WHAT YOU NEED TO DO:
1. Answer these questions about the block_scaled_matmul_with_epilogue documentation page.
(a) What must be appended to a URL to view the page as Markdown?
(b) What is the default value of the parameter transpose_b?
(c) What type is given for the argument tensor_sf?
2. Continue the block_scaled_matmul_with_epilogue documentation page from the point where it stops.

DOCUMENT PASSAGE:
|---|
IMPORTANT: To view this page as Markdown, append `.md` to the URL (e.g. /max/get-started.md). For the complete documentation index, see llms.txt.
Skip to main content
For the complete documentation index, see llms.txt. Markdown versions of all pages are available by appending .md to any URL (e.g. /max/get-started.md).

Mojo function

block_scaled_matmul_with_epilogue

def block_scaled_matmul_with_epilogue[c_type: DType, a_type: DType, b_type: DType, scales_dtype: DType, //, *, SF_VECTOR_SIZE: Int, transpose_b: Bool = True, elementwise_lambda_fn: Optional[def[dtype: DType, width: SIMDSize, *, alignment: Int = Int(1)](IndexList[Int(2)], SIMD[dtype, width]) capturing -> None] = None](c: TileTensor[c_type, Storage=c.Storage, address_space=c.address_space, linear_idx_type=c.linear_idx_type, element_size=c.element_size], a: TileTensor[a_type, Storage=a.Storage, address_space=a.address_space, linear_idx_type=a.linear_idx_type, element_size=a.element_size], b: TileTensor[b_type, Storage=b.Storage, address_space=b.address_space, linear_idx_type=b.linear_idx_type, element_size=b.element_size], a_scales: TileTensor[scales_dtype, Storage=a_scales.Storage, address_space=a_scales.address_space, linear_idx_type=a_scales.linear_idx_type, element_size=a_scales.element_size], b_scales: TileTensor[scales_dtype, Storage=b_scales.Storage, address_space=b_scales.address_space, linear_idx_type=b_scales.linear_idx_type, element_size=b_scales.element_size], tensor_sf: Float32, ctx: DeviceContext)
|---|
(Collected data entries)

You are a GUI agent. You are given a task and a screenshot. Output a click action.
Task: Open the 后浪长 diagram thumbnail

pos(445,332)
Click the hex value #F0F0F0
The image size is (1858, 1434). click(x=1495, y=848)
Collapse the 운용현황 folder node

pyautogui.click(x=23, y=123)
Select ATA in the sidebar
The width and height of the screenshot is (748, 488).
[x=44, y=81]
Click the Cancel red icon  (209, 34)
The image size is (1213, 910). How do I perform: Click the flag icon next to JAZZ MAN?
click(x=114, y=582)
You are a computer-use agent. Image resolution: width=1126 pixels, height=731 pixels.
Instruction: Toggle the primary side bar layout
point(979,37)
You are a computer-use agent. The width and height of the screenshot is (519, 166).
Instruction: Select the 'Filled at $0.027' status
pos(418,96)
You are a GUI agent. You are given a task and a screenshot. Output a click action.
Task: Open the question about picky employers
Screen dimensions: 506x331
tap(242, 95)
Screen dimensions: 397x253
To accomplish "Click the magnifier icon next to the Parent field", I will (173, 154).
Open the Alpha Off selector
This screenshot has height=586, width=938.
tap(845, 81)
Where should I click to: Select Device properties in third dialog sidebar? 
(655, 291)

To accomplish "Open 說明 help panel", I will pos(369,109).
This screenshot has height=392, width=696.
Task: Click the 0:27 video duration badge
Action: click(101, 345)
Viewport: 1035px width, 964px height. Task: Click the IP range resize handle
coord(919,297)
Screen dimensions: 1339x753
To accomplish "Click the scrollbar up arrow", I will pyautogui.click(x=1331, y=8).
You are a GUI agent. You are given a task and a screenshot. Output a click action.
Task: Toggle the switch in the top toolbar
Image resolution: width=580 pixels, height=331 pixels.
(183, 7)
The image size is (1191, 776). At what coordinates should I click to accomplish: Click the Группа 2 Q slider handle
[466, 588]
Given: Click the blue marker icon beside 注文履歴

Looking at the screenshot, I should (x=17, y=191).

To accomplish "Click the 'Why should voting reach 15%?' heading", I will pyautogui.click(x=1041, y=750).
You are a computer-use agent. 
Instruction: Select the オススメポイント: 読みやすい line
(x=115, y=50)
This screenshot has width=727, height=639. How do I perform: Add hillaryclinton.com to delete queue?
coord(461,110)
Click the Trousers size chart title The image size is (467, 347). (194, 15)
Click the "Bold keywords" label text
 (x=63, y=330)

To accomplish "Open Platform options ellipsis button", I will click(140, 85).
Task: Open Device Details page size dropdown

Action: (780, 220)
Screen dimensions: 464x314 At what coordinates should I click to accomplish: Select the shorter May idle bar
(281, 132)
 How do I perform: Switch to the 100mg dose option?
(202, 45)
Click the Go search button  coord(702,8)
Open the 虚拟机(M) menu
|---|
ANSWERS TO THE EXERCISE:
1.
(a) `.md`
(b) True
(c) Float32

2.
Our sm100 block scaled matmul kernel still does not support fusion of elementwise operations. This is a temporary implementation that uses our sm100 block scaled matmul kernel and dispatch a separate epilogue kernel to apply the elementwise operations. Callers must allocate c; when an elementwise_lambda_fn is supplied the matmul result is written into c and then read back by the lambda.